**Aim of the task:** Scan the entries and tally the lines that include the string "will". Reply with the figure alone.
=== Section Start ===
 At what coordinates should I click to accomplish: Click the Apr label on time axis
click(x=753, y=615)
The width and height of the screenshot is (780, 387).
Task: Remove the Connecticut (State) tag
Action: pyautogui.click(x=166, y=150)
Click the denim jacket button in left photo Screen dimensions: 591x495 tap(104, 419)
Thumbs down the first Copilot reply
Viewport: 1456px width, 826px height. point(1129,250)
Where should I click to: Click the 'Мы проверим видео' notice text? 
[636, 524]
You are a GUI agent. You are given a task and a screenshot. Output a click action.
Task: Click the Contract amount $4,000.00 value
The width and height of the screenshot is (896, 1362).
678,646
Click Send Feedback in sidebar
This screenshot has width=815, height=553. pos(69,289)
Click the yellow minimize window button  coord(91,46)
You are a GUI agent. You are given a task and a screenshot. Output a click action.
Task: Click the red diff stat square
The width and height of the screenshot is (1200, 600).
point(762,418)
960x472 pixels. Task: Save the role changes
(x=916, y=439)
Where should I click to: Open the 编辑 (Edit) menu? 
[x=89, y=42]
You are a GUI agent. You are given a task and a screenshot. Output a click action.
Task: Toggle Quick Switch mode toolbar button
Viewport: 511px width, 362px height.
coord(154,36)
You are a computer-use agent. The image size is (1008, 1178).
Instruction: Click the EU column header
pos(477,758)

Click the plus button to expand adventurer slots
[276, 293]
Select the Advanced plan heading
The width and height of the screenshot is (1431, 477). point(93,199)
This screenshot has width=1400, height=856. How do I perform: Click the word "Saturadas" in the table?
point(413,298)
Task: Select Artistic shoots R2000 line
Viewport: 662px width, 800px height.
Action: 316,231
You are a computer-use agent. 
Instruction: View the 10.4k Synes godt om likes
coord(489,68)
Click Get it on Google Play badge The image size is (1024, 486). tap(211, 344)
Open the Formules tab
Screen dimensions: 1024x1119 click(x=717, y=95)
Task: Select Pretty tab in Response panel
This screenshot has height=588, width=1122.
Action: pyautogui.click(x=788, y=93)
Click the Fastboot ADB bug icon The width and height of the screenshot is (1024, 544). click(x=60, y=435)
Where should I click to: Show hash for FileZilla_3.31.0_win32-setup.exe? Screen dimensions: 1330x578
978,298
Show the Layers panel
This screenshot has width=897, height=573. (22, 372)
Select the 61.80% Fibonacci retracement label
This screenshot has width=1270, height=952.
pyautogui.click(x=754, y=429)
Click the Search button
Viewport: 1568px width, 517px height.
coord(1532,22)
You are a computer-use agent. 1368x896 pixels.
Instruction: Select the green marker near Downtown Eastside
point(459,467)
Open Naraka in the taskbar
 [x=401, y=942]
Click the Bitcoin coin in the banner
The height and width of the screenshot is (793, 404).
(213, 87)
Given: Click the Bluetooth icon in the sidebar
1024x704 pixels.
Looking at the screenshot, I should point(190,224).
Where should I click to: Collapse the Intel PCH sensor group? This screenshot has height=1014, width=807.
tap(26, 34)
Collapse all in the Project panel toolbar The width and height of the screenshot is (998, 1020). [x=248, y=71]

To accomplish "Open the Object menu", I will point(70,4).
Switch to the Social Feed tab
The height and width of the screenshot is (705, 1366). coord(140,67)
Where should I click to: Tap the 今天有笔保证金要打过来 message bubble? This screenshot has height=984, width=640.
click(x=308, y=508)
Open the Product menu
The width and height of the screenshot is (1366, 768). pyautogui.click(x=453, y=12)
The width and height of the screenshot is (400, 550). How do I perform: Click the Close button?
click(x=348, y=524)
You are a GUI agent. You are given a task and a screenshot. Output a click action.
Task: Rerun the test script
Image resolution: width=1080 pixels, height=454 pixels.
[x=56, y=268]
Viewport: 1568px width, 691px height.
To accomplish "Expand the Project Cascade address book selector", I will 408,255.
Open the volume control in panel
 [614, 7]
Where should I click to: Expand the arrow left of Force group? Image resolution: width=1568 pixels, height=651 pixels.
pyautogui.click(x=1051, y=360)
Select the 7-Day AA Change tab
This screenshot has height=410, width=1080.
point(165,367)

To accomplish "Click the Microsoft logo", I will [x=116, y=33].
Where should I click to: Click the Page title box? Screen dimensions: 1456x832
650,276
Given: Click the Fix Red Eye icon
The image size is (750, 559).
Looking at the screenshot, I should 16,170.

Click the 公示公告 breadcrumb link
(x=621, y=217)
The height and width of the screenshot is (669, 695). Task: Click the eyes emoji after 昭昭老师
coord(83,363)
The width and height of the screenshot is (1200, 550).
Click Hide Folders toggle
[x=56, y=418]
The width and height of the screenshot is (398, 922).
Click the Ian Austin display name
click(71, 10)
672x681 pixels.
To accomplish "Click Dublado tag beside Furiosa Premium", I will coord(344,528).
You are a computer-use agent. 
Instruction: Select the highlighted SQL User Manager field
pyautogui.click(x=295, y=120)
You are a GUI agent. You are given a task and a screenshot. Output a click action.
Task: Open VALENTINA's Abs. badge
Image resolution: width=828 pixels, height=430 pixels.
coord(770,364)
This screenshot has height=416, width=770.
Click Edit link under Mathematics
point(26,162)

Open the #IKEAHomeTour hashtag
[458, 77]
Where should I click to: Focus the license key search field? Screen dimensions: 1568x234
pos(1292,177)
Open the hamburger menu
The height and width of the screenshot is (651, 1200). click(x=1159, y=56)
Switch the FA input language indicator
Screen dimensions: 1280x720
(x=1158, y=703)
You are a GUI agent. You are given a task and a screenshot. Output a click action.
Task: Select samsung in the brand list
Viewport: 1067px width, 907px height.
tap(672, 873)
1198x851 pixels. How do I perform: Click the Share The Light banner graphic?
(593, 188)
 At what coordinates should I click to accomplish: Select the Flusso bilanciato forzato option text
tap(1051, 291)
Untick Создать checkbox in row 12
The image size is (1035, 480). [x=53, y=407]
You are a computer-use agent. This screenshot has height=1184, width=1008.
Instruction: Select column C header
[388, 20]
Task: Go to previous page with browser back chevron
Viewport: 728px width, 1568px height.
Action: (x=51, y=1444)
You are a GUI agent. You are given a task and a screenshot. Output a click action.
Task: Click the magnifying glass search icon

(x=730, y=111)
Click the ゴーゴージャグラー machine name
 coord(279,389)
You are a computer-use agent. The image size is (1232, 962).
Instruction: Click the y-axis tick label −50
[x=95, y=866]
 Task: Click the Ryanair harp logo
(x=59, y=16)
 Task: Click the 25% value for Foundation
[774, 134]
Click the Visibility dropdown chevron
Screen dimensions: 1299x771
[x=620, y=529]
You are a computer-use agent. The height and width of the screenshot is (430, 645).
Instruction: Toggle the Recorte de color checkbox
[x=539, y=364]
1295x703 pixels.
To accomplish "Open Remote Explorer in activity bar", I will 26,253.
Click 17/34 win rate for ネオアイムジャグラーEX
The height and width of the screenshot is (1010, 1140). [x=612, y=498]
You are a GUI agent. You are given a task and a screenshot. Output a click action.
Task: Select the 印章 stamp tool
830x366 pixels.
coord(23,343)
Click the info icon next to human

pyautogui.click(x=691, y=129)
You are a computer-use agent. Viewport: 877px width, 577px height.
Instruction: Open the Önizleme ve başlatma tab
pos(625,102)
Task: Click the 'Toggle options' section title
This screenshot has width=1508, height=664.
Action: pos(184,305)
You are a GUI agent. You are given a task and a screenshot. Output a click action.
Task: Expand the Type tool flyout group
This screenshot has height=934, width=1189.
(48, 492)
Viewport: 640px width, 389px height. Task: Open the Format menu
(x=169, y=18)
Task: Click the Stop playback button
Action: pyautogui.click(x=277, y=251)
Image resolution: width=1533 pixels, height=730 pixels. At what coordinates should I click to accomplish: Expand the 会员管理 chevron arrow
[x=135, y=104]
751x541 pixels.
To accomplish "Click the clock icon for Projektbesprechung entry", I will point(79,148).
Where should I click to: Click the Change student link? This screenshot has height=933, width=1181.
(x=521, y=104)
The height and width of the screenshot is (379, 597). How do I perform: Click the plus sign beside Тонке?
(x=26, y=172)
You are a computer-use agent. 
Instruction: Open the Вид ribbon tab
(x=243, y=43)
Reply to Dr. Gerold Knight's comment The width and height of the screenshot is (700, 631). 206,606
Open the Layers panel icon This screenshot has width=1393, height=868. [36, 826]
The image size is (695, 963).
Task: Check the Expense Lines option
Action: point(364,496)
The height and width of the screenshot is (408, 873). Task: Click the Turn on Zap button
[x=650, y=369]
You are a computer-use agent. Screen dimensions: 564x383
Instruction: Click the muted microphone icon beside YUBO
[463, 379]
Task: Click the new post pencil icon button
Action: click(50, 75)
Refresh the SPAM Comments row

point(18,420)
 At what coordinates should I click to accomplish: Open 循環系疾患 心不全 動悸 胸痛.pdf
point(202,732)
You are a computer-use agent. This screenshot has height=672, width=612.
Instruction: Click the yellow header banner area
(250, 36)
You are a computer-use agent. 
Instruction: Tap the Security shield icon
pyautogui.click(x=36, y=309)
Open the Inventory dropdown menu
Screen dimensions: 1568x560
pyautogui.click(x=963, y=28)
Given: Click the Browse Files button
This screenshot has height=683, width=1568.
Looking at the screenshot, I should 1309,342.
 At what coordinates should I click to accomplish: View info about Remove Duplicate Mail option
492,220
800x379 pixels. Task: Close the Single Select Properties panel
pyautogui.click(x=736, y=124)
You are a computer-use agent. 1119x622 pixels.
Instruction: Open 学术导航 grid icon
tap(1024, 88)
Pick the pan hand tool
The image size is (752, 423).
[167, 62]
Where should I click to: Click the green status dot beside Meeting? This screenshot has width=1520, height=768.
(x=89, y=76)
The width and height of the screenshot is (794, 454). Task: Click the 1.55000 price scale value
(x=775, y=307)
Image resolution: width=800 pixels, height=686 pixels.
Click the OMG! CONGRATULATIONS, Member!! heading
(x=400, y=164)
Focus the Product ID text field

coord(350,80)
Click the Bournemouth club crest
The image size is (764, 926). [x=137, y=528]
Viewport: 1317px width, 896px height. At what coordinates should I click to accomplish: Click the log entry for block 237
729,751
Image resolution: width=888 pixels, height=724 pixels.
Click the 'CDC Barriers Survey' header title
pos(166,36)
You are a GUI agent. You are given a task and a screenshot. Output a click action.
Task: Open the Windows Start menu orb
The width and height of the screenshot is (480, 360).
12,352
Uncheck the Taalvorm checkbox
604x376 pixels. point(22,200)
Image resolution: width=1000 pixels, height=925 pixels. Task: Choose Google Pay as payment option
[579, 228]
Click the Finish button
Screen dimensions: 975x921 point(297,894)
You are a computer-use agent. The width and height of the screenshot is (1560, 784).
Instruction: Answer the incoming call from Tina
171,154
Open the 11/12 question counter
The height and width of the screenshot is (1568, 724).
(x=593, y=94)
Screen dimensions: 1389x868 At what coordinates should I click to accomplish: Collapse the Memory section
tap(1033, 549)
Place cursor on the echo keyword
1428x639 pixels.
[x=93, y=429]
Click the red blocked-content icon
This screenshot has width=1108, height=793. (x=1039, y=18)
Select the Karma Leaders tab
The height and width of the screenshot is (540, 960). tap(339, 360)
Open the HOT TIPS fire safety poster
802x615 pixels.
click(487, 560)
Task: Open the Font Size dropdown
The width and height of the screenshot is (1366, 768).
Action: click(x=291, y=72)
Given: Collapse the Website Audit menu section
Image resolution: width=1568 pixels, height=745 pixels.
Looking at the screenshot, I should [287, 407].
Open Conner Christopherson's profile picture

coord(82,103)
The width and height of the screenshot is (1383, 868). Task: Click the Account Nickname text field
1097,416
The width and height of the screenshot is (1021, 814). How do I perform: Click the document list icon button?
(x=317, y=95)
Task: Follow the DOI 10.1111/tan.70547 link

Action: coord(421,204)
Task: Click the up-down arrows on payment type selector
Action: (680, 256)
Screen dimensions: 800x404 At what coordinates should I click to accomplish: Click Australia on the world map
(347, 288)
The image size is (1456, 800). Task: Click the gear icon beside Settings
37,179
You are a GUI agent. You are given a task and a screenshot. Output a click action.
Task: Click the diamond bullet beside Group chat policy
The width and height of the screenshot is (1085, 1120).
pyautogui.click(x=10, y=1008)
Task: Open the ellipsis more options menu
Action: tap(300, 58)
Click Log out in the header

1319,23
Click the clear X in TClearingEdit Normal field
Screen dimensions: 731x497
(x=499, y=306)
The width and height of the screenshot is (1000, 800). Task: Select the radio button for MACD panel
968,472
=== Section End ===
**Output for this task:** 6